This week, I’d like to welcome the dear friend of the Menagerie, Angel Martinez. Now because I got a nasty case of Daytona 500 Fever...I sorta forgot that I posted the book video (see yesterday’s post) for Angel posted for today. Yeah, I know. Less race cars, more concentration. Anyway, since the video is up, I thought we’d start the interview as well. Hi Angel! So glad you’re here! Tell us your latest news?
Oh, my, there’s a bit of it. 2012, which is a dragon year, my birth year, is shaping up to be a busy one. The release schedule so far:
• 2/25/12: Gravitational Attraction (M/M SF Novel, Silver Publishing)
• 3/7/12: The triumphant return of Finn!! Finn: Endangered Fae #1 (M/M Fantasy novel, Silver Pub.)
• 3/10/12: Finn's Christmas: Endangered Fae #1.5 (M/M Short Story, Silver Pub.)
• 3/24/12: Diego: Endangered Fae #2 (M/M Fantasy novel, Silver Pub.)
• 4/1/12: the brand new, revised edition of Aftermath (M/M Contemporary, Romance First Publishing)
• 4/21/12: Vassily the Beautiful (M/M SF novel/ A Science Fiction Fairytale, Silver Pub.)
• Sometime later in the year will see another AmberPax release, Sub Zero (M/M SF Novella, Amber Allure)
Goodness! You’ve got a lot going on! How much of the book is realistic?
I’ve always thought this a loaded question to ask a SF/Fantasy writer. On the one hand, of course, none of it is realistic. I write about magic and the fae, non-Earth planets and author-engineered alien societies, dream-tech and imaginary critters.
On the other hand, all of these creations must be believable, so realism inasmuch as it means sticking to the created rules and fashioning worlds and characters that the reader can believe in is vital.
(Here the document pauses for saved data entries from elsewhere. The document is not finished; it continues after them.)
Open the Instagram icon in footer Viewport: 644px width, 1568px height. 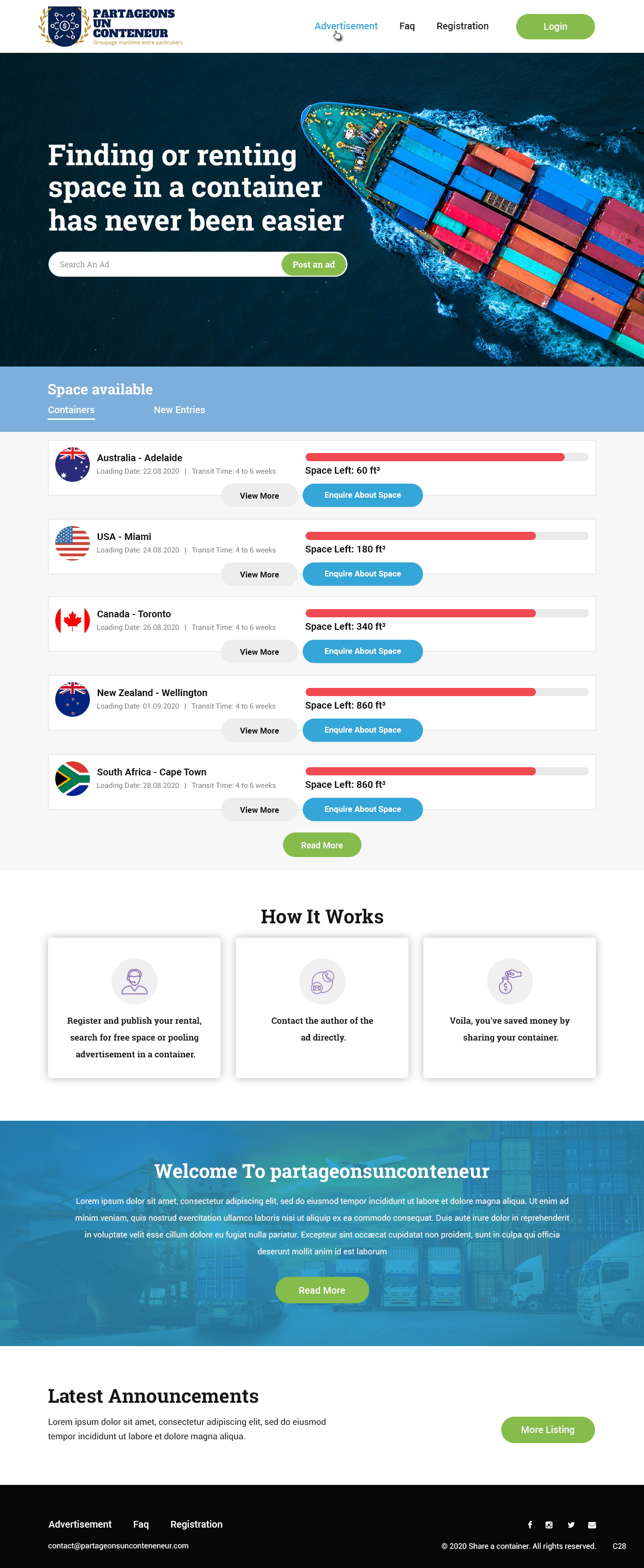click(x=549, y=1524)
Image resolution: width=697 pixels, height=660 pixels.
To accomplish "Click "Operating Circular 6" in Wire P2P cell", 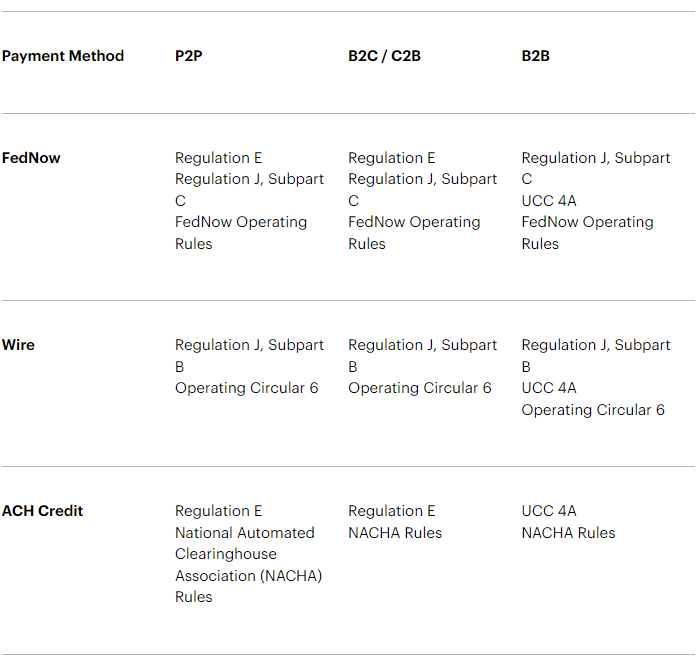I will [246, 388].
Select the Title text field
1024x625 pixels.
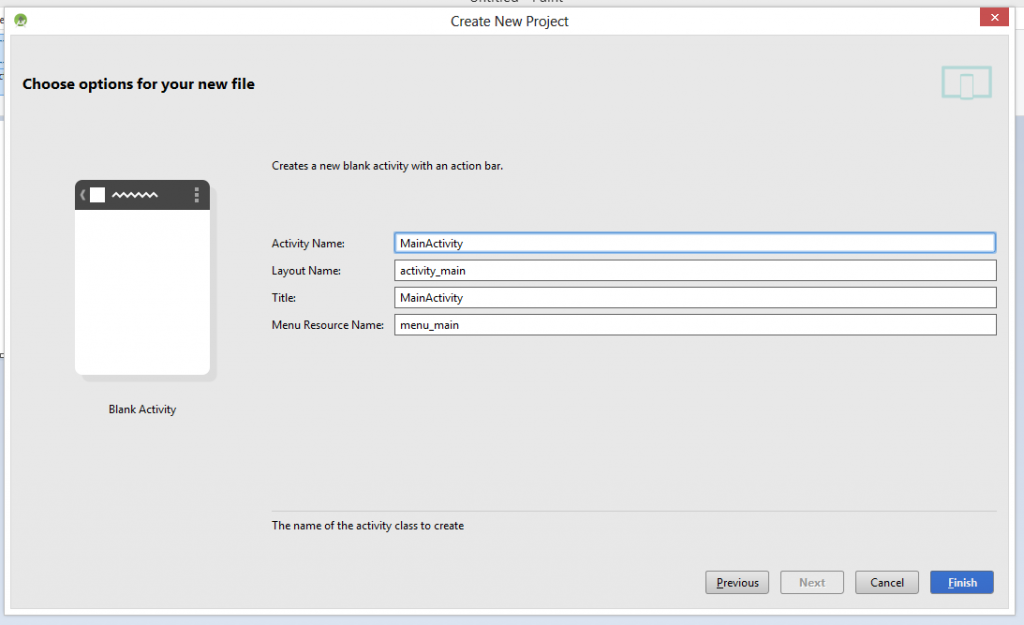[x=694, y=298]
There’s nothing more disappointing or created-world shattering than an author who says “this only works this way” only to say later, at a plot-convenient moment “Oh, wait, we forgot this one exception, that will only work right this minute.”
Yeah, I can see where that might be a bummer. I’ve written myself into a couple corners before. What is the hardest scene you have had to write (published or not)? Why?
That was probably the scene in Diego where our intrepid Diego believes he’s inadvertently killed his beloved Finn during a magical duel. He was so upset that I became terribly upset. It’s hard to write when you’re crying. The letters tend to blur. Characters aren’t merely constructs of the moment for me; they become all too real, my imaginary friends. Yes, grownups have them, too. (Ever watch Foster Home for Imaginary Friends? That’s kinda what my brain looks like.)
I’ve never watched that show, but I understand. Do you see writing as a career?
If you’re asking people to shell out money for your work, you sure as rain in Portland better see it as a career. The writer might not be able to take it on full time, at least at first, since we have families to support, health insurance to purchase, and so on. But that doesn’t excuse the paid writer from a disciplined, technically sound approach. It might not be a full-time career, but it’s still a career.
True enough. If you slap it together, it will show. Good thing we don’t. Name one entity that you feel supported you outside of family members.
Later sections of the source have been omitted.